© 2015, Josse Goffin, Regard à gauche

Liliane Wouters, la voix la plus vraie

Francine Ghysen

Texte

Grand poète, traductrice fervente, anthologiste passionnée, dramaturge originale, Liliane Wouters incarne, dans chacun de ces domaines, la liberté créatrice. Elle nous a quittés aux derniers jours de février, mais sa voix, aux mille inflexions mais toujours vraie, nous accompagne.

La poésie a toujours été, pour Liliane Wouters, l’essentiel.

La poésie qui naît d’une faille, d’une fêlure (ainsi la définissait Jean de Boschère : « Et puis enfin à midi et à jeun / la pensée se fend et s’ouvre »), et atteint l’indicible, le sacré.
Au fil des saisons, elle a tracé, creusé un chemin unique, embrassant, dépassant les contraires pour aller toujours plus loin dans la profondeur, le dépouillement, la liberté.

Son premier recueil, La marche forcée (Georges Houyoux, 1954), par l’ampleur de son inspiration, sa fermeté, rares chez une jeune fille de vingt-quatre ans, lui valut une reconnaissance immédiate.
Dans son avant-propos, Roger Bodart saluait cette jeune inconnue qui lui avait envoyé, deux ans plus tôt, des poèmes qui l’avaient frappé : on sentait bien que leur auteur « ignorait presque tout de la littérature d’aujourd’hui. Sa valeur venait de là : elle ne devait rien qu’à elle-même ».

Dès ce premier livre, son ton s’imposait. Ode à Mère Flandre (« ma terre mystique et baroque / je suis encore ton enfant. »). Requiem espagnol. Présence de Dieu et du diable. Ballades et tableaux du temps jadis. Enfantement du poème (« Mon double, mon écho, poème en devenir / avec ta voix étrange / serais-tu pas le Dieu, qu’un soir pour m’endormir / me promettait un ange ? »). Allégresse (« l’amour de vivre est mon partage »). Âpreté (« Morts, ne me dites plus que je suis votre sang, / Car je ferai la sourde. / Je ne pourrais aller où votre âme descend : / Ma besace est trop lourde. »).

Ce recueil « noir, rouge et or » s’achève sur un provocant L’enterrement du bon Dieu - qui, toutefois, « n’est jamais si fort que lorsqu’on l’a tué ». Il se voyait décerner quatre prix, deux à Bruxelles, deux à Paris.

Dans les marges du deuxième, Le bois sec (Gallimard, 1960), plus serré, dense jusqu’à la dureté (« Je montre mon bois fossile / c’est lui qui flambe le mieux »), elle notait :
« Aucune recherche esthétique ou intellectuelle ne me guide, le poème répond à un besoin. Mettons que ce soit un cri. Mais un cri contrôlé ».
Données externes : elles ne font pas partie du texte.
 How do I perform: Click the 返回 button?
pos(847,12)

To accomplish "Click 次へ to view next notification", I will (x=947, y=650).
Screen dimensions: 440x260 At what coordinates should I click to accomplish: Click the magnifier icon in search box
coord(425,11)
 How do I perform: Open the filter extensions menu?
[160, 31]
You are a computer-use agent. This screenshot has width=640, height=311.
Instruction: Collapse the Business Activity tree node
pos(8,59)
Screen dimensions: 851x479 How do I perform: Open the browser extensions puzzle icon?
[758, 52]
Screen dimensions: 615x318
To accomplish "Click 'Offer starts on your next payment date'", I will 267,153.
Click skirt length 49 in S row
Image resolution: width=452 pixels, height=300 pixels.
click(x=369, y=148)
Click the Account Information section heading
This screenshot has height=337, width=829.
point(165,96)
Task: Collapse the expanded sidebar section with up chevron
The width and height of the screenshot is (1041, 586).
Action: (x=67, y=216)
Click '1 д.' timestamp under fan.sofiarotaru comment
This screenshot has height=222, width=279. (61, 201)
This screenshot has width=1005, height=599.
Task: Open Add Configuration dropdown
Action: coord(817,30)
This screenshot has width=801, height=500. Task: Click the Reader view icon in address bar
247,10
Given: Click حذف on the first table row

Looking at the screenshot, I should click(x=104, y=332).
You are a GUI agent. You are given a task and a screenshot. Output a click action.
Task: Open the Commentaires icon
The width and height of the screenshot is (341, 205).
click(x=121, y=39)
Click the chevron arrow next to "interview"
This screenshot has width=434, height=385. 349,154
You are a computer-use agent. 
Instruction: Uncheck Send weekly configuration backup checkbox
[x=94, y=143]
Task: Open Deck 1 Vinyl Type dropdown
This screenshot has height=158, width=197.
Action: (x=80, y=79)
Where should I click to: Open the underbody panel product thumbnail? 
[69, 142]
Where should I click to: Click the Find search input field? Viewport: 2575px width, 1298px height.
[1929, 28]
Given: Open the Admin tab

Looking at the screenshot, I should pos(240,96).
Cri de douleur, de désespoir, Le gel (Seghers, 1966) atteint un absolu glacé (« Chute noire, verticale, / gouffre vide où je me fonds. / Voici la dernière escale. / L’ancre ratisse le fond. »). Une bouleversante nudité. Où « sous le tranchant / des lames, sous la glace, à roche fendre / je puisse enfin mon âme faire entendre ».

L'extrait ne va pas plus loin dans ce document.